> To do
Write the records out again without change. Leave the pictures behind.

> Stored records
________

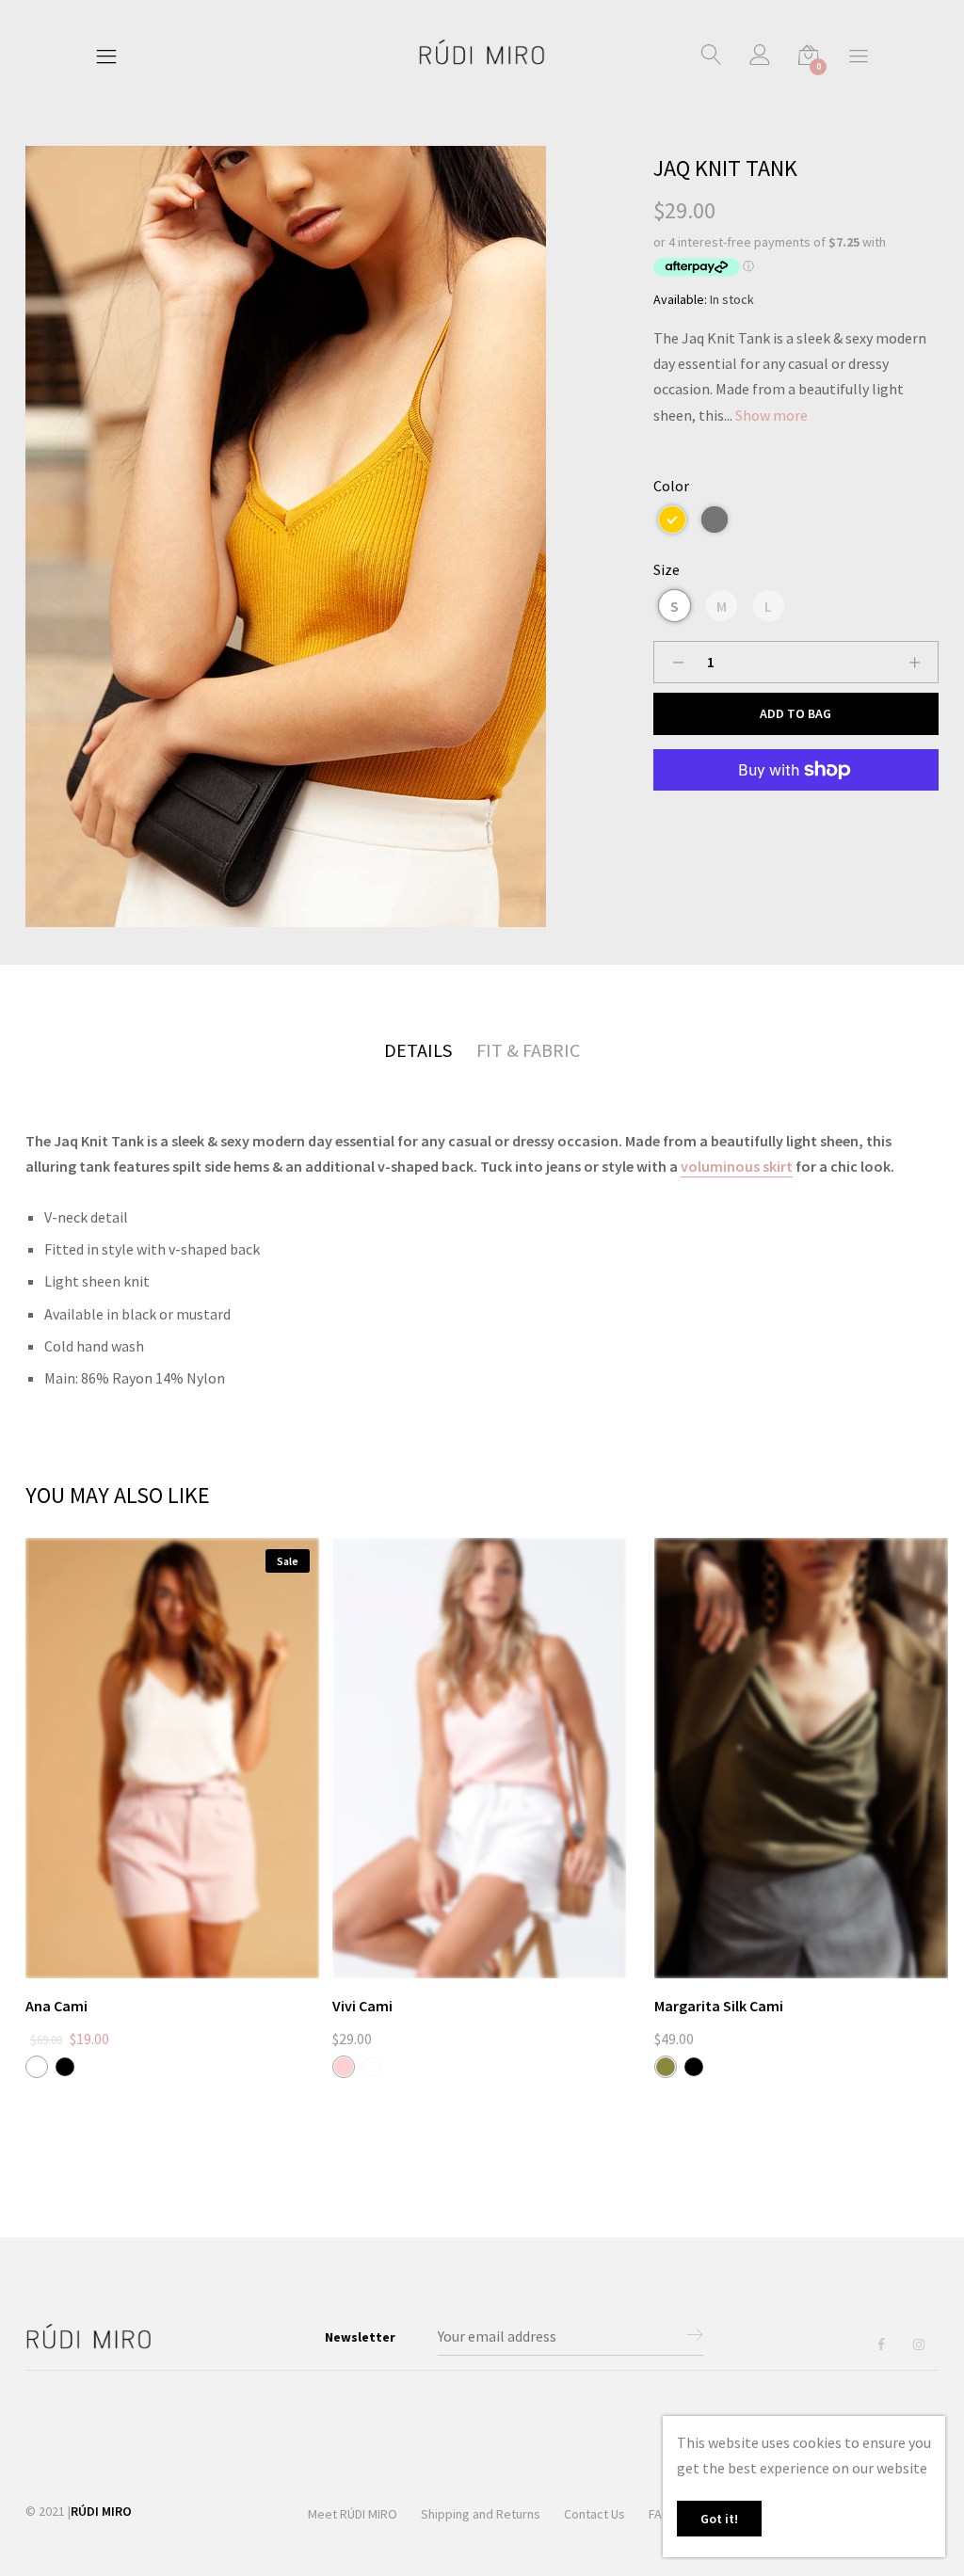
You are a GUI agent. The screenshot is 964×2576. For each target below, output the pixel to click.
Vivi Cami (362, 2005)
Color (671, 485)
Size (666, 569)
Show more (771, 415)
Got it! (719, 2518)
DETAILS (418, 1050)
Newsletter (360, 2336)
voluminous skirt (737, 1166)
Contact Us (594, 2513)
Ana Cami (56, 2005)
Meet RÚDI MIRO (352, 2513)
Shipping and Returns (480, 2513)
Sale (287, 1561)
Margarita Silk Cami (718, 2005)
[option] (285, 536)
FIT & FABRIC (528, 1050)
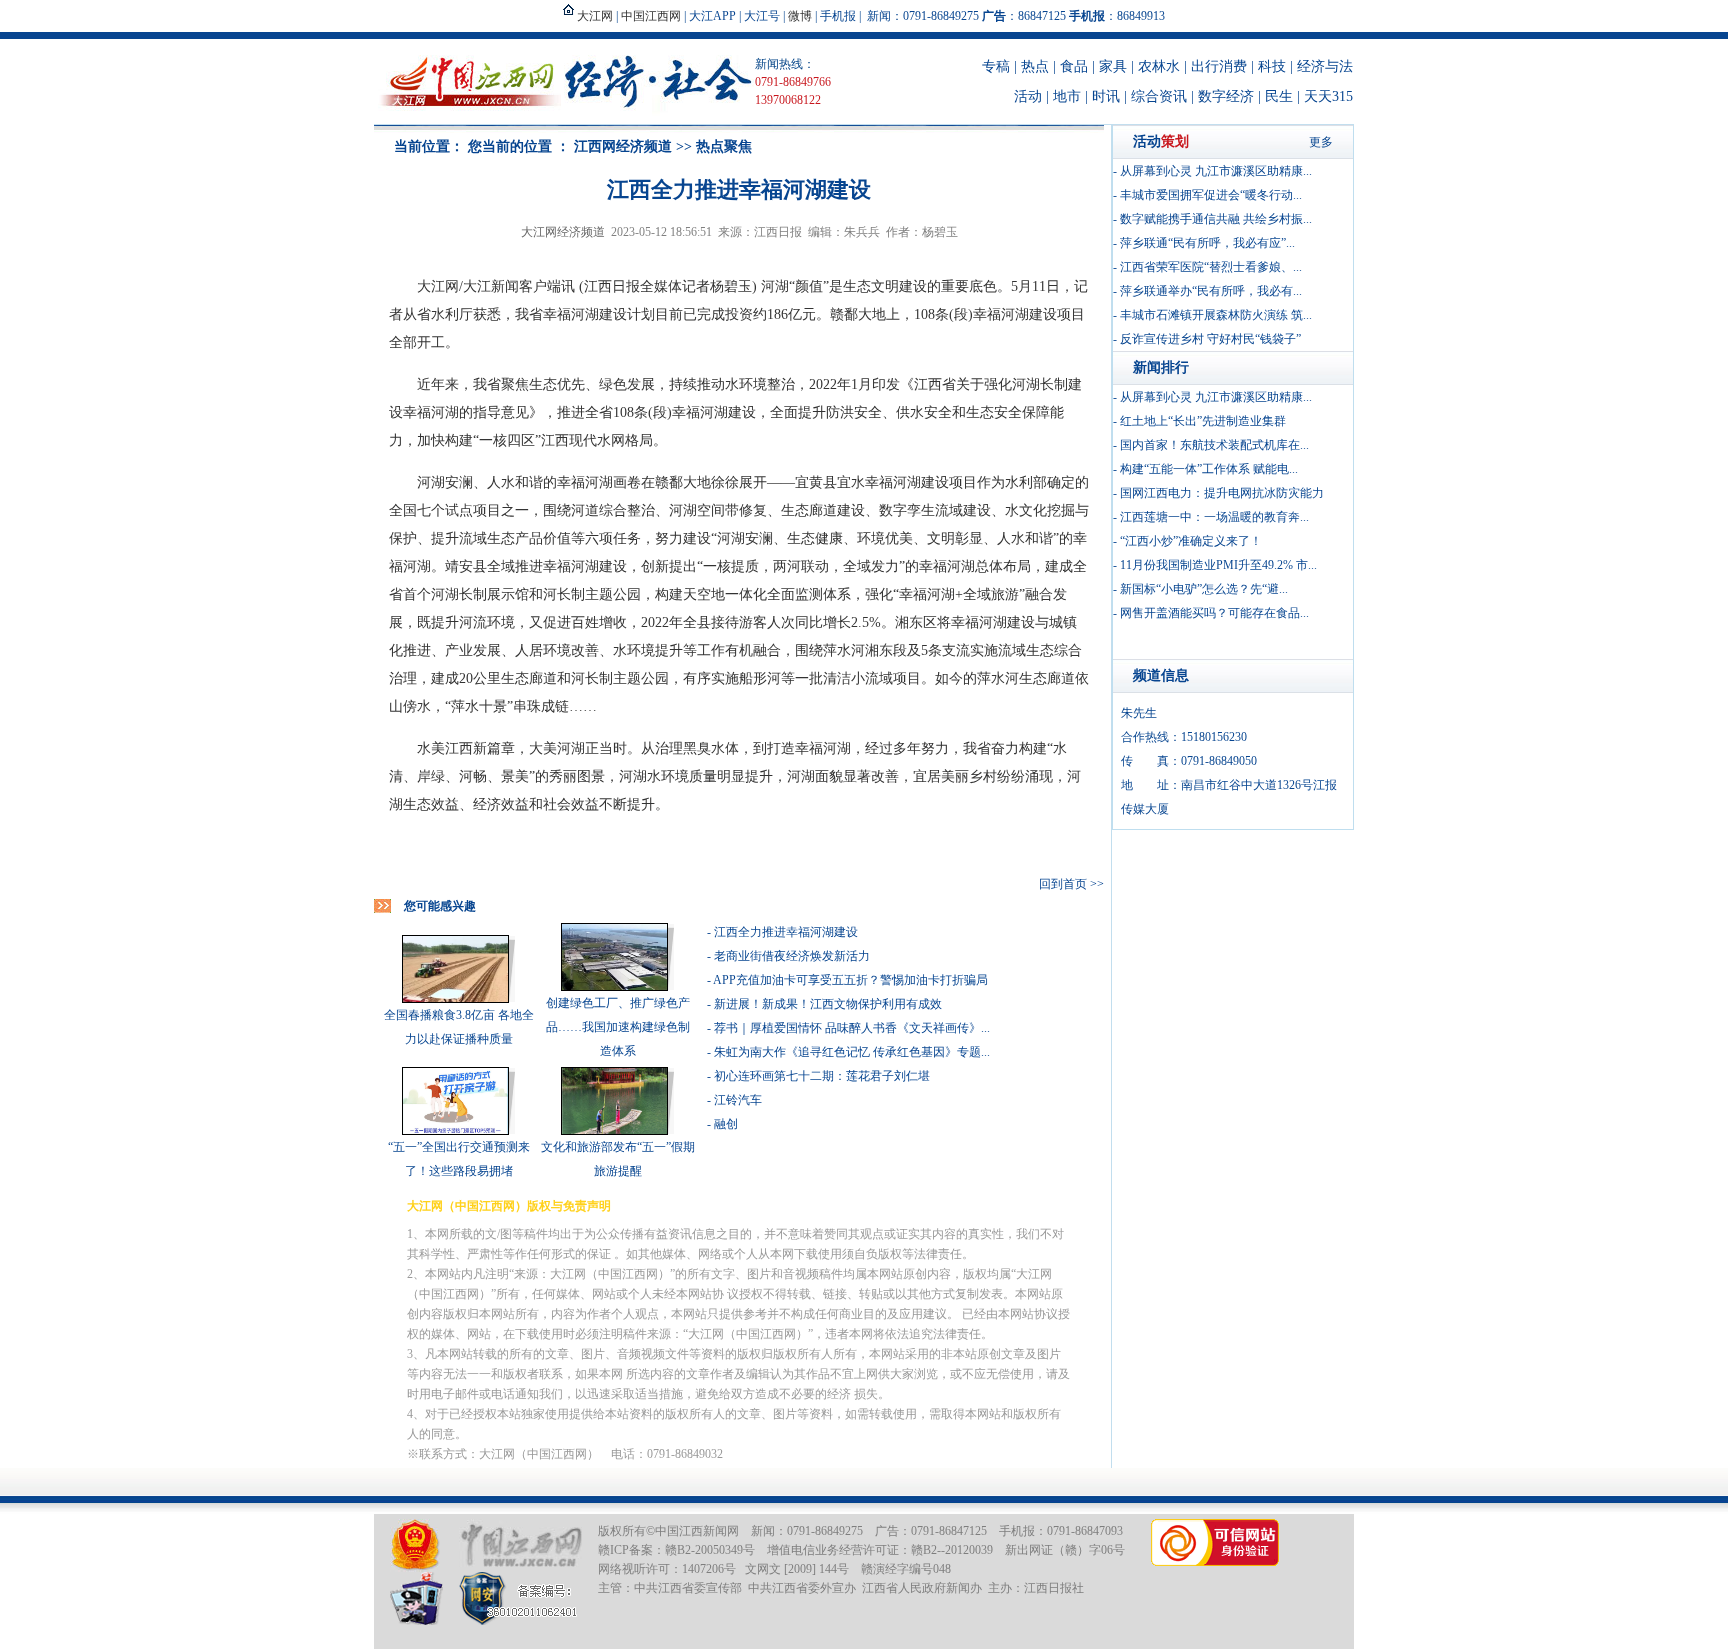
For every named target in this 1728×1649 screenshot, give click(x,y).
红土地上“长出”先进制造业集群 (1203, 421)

________

> Written reply
You are a GUI agent. The screenshot is 964×2576. For each target below, output the pixel to click.
Vivi Cami (362, 2005)
Color (671, 485)
Size (666, 569)
Show more (771, 415)
Got it! (719, 2518)
DETAILS (418, 1050)
Newsletter (360, 2336)
voluminous skirt (737, 1166)
Contact Us (594, 2513)
Ana Cami (56, 2005)
Meet RÚDI MIRO (352, 2513)
Shipping and Returns (480, 2513)
Sale (287, 1561)
Margarita Silk Cami (718, 2005)
[option] (285, 536)
FIT & FABRIC (528, 1050)
For every named target in this 1728×1649 screenshot, give click(x,y).
红土地上“长出”先进制造业集群 (1203, 421)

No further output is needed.